Designing an evaluation set your team will actually run

Mira Halton·Apr 28, 2026·7 min read

Most teams building agents test with vibes. Someone types five questions, the agent answers them, and we ship. A week later something regresses, no one notices, and a customer escalates a topic the agent should have nailed.

An evaluation set fixes that, but most eval suites die in the first month — too long, too academic, too far from real conversations. Here’s the smallest version that actually gets run, drawn from how our team and dozens of Knowiz customers use them.

1. Start with thirty real conversations

Pull the last thirty conversations your agent handled. Skip the hand-picked highlight reel and the hand-picked failures — pick a representative slice. The shape of the eval set should match the shape of production.

For each conversation, write down: the customer’s actual goal (not what they typed), the answer the agent gave, and a one-line judgment of whether it served the goal. That third column is the eval signal.

2. Tag for failure modes, not topics

Topics (“billing”, “shipping”) tell you nothing about how the agent failed. Failure modes do: missed_intent, wrong_citation, over_escalation, policy_violation.

Limit yourself to six modes. More than that and the labels stop being meaningful, less than that and you can’t see patterns. The right six depends on what your agent actually does — list yours, not ours.

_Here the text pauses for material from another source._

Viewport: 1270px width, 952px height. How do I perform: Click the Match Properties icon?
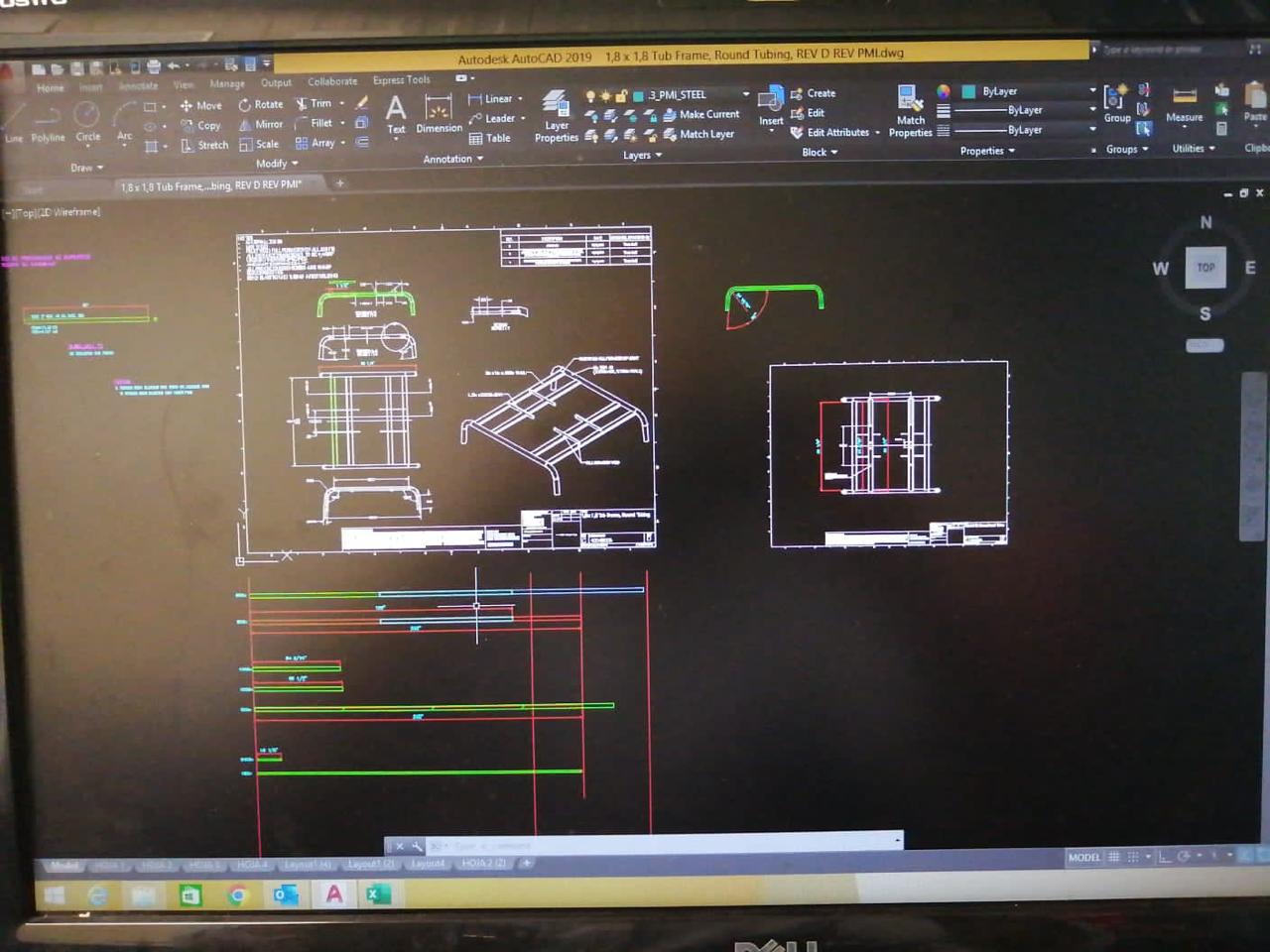pos(910,107)
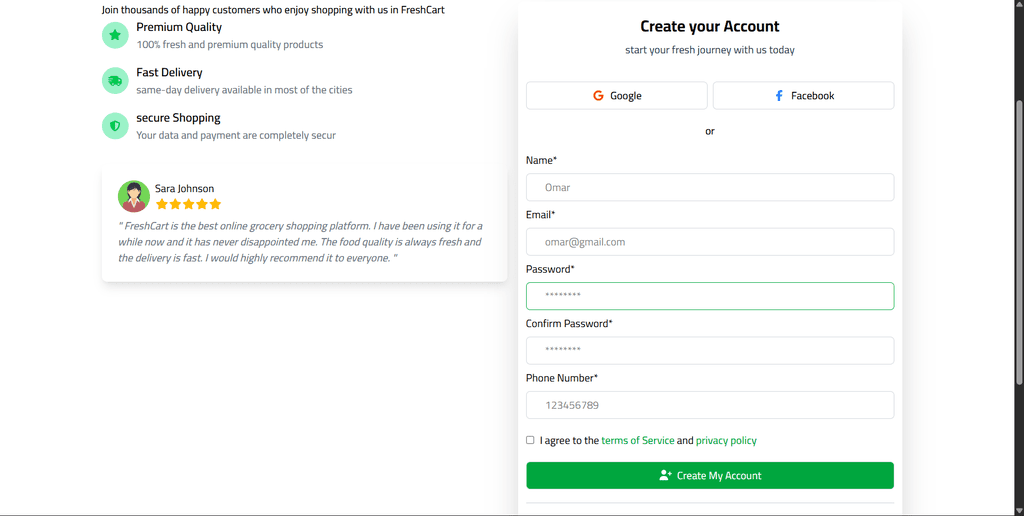Click the Phone Number input field

coord(709,405)
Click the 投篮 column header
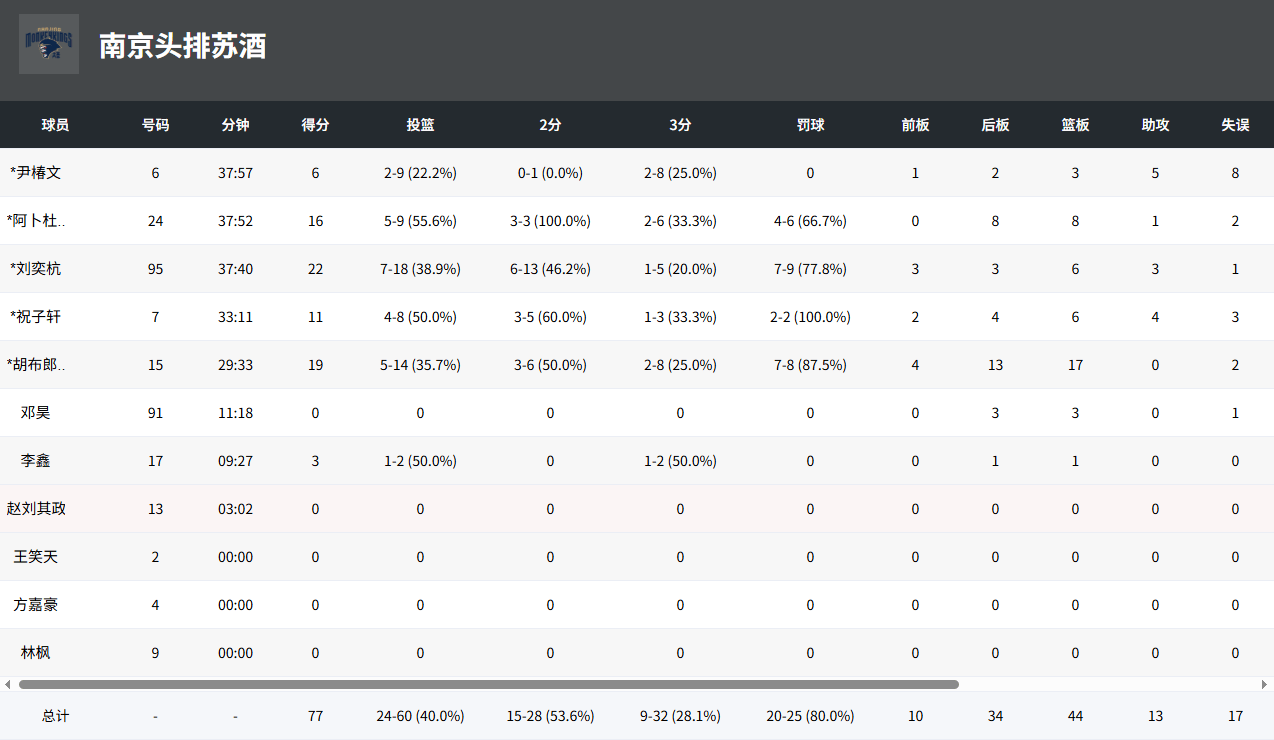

3. Run before every prompt change

The eval set is only useful if you run it. Make it cheap: a single command, results in under five minutes, output a table with row counts per failure mode and a diff against last run.

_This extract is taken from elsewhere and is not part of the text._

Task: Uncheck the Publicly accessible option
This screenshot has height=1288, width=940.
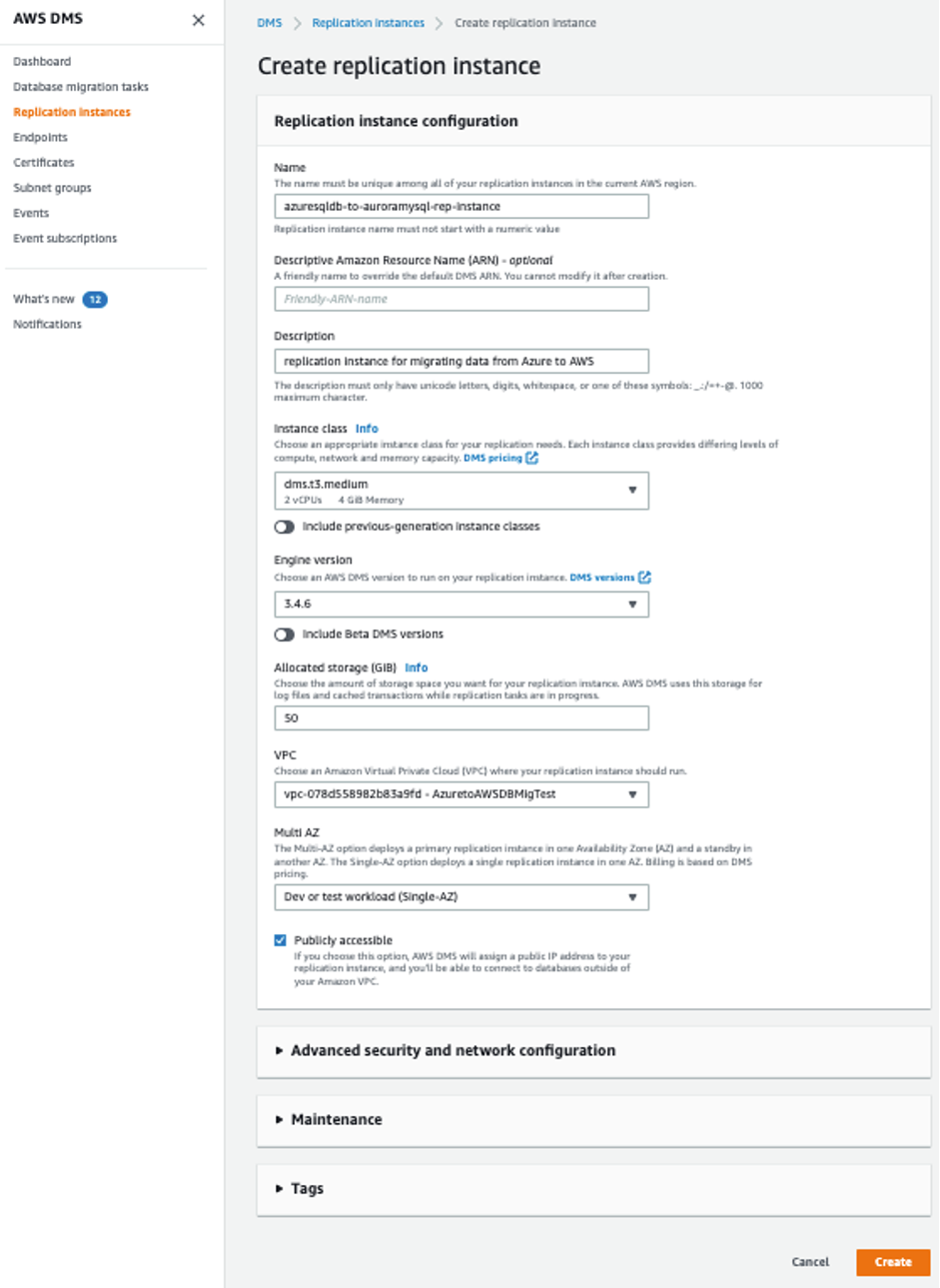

The eval set you actually run beats the perfect one you don’t.

4. Grow it from misses, not from imagination

When a real customer hits a failure mode you didn’t have a row for, add it. When you stop seeing new failure modes from production, your eval set is approximately complete.

Resist the urge to invent edge cases. Every speculative row dilutes signal from the rows that came from real customers.

What we learned the hard way

Our first eval set had 240 rows and took 90 minutes to run. We ran it once. The version we use now is 38 rows, runs in 4 minutes, and is the gating check on every prompt change. It catches more regressions than the 240-row version ever did.